UNICEF und die Kinderschutzorganisation ECPAT fordern die Bundesregierung, Internetprovider und Öffentlichkeit zum verstärkten Kampf gegen sexuelle Ausbeutung von Kindern auf. „Kinderpornografie und Kinderhandel haben sich zu riesigen Märkten mit enormen Gewinnspannen entwickelt“, sagte die stellvertretende UNICEF-Direktorin Hilde Johnson in Berlin bei der Konferenz „Kinder sind unverkäuflich!“. Die von UNICEF, ECPAT und der Friedrich-Ebert-Stiftung organisierte Tagung dient der Vorbereitung des 3. Weltkongresses gegen sexuelle Ausbeutung von Kindern und Jugendlichen im November 2008 in Rio de Janeiro. Unser Juni-Thema zum Schutz des Kindeswohls - national und international – wollte deshalb konstruktiv weiterführende Gedanken ermöglichen, die über den Monat hinausführen und den Verantwortungs-Horizont der Programmnutzer/-innen über das Jahr hinweg im Fluss halten und erweitern. Das trifft übrigens inzwischen für die Mehrzahl unserer erarbeiteten Kernthemen zu.

Und wir sollten einen weiteren Internationalen Gedenktag im Juni in den Zusammenhang mit Kindern und Jugendlichen setzen. Anlässlich des Weltflüchtlingstags am 20. Juni ruft UNICEF zu verstärkter Hilfe für die Kinder im Irak auf. Fünf Jahre nach dem Beginn des Krieges bestimmten Unsicherheit, Gewalt, Angst und Armut ihr Leben. Seit 2006 mussten über 850.000 Kinder und Jugendliche mit ihren Familien ihre Häuser verlassen und sind seither innerhalb des Landes auf der Flucht. Fast jedes zweite Kind im Grundschulalter gehe nicht zur Schule. Die Aufzählung der Leiden dieser heranwachsenden Generation ließe sich fortsetzen.

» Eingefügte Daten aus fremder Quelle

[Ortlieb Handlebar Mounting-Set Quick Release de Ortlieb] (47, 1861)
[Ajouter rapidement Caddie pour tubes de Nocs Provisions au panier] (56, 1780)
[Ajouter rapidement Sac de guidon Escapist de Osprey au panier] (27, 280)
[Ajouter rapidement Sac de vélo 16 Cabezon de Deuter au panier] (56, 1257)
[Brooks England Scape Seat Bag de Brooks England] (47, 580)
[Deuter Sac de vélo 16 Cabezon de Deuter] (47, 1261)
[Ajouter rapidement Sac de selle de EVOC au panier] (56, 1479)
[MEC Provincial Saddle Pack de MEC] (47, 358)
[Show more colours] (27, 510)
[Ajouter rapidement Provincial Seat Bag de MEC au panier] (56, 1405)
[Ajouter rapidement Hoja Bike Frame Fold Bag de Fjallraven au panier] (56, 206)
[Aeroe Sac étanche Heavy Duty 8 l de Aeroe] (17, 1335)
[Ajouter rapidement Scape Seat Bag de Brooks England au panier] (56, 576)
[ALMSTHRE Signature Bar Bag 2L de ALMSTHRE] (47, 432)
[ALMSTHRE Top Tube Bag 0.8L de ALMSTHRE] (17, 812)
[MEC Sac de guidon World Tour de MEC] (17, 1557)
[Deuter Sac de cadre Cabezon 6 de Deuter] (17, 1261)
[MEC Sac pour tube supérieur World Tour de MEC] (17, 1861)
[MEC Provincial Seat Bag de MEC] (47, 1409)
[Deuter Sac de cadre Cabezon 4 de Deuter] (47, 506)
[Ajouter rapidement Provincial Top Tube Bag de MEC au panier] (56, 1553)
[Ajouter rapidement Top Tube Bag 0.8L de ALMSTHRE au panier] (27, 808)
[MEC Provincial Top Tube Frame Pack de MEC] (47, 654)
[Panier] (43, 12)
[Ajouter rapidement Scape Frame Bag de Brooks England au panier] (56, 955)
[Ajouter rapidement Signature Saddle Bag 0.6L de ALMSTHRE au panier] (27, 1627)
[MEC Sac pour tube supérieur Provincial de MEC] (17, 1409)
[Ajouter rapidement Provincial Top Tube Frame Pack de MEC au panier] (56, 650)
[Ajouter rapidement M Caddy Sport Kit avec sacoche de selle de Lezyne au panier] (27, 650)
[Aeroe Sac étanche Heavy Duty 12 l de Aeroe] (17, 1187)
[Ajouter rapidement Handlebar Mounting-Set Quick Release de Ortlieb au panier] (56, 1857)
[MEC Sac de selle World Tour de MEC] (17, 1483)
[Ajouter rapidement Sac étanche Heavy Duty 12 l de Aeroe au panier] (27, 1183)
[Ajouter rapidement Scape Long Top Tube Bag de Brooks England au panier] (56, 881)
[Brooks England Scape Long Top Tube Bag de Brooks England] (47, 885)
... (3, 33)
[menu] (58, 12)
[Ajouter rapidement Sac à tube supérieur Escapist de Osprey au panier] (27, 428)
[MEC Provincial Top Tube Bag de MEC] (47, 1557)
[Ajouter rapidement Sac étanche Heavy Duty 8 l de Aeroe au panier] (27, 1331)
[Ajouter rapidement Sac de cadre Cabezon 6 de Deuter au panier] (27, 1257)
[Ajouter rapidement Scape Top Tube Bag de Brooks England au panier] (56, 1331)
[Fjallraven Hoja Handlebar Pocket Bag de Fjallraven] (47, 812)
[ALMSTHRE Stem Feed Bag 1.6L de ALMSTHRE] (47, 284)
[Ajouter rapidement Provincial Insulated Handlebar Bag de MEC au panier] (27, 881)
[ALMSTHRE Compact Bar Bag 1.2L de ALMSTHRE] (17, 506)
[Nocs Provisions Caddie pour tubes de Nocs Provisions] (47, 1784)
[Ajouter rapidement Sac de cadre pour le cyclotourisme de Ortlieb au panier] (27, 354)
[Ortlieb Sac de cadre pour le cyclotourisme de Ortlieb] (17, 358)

Wir werden darauf zurückkommen und den Themenbereich so anreichern, dass er unsere Lerner weiterhin sensibel dazu befähigt, auch über die Fremdsprache für die Probleme, also für die Rechte der Kinder einzutreten. „Wer die Kinder verliert, der verliert nicht nur den Krieg, sondern auch die Zukunft“, diese merkenswerte Feststellung der internationalen UNICEF-Botschafterin Vanessa Redgrave begegnet dem Anliegen von Hans Bertram: „Das kindliche Wohlbefinden ist ein zentrales Element der Zukunftsgestaltung einer jeden Gesellschaft.“

In der Riverboat - Sendung vom 4. Juli im Mitteldeutschen Rundfunk legte der Autor Jürgen Todenhöfer mit äußerster Nachdrücklichkeit dem Freitagabend-Publikum sein Buch „Warum tötest du, Zaid?“ ans Herz. Wenn wir mit dem Kauf dieses Anti-Kriegsbuchs das Leid der irakischen Kinder mit-lindern können, wozu der Autor leidenschaftlich aufruft, bestellen wir den Titel schleunigst in der Buchhandlung um die Ecke.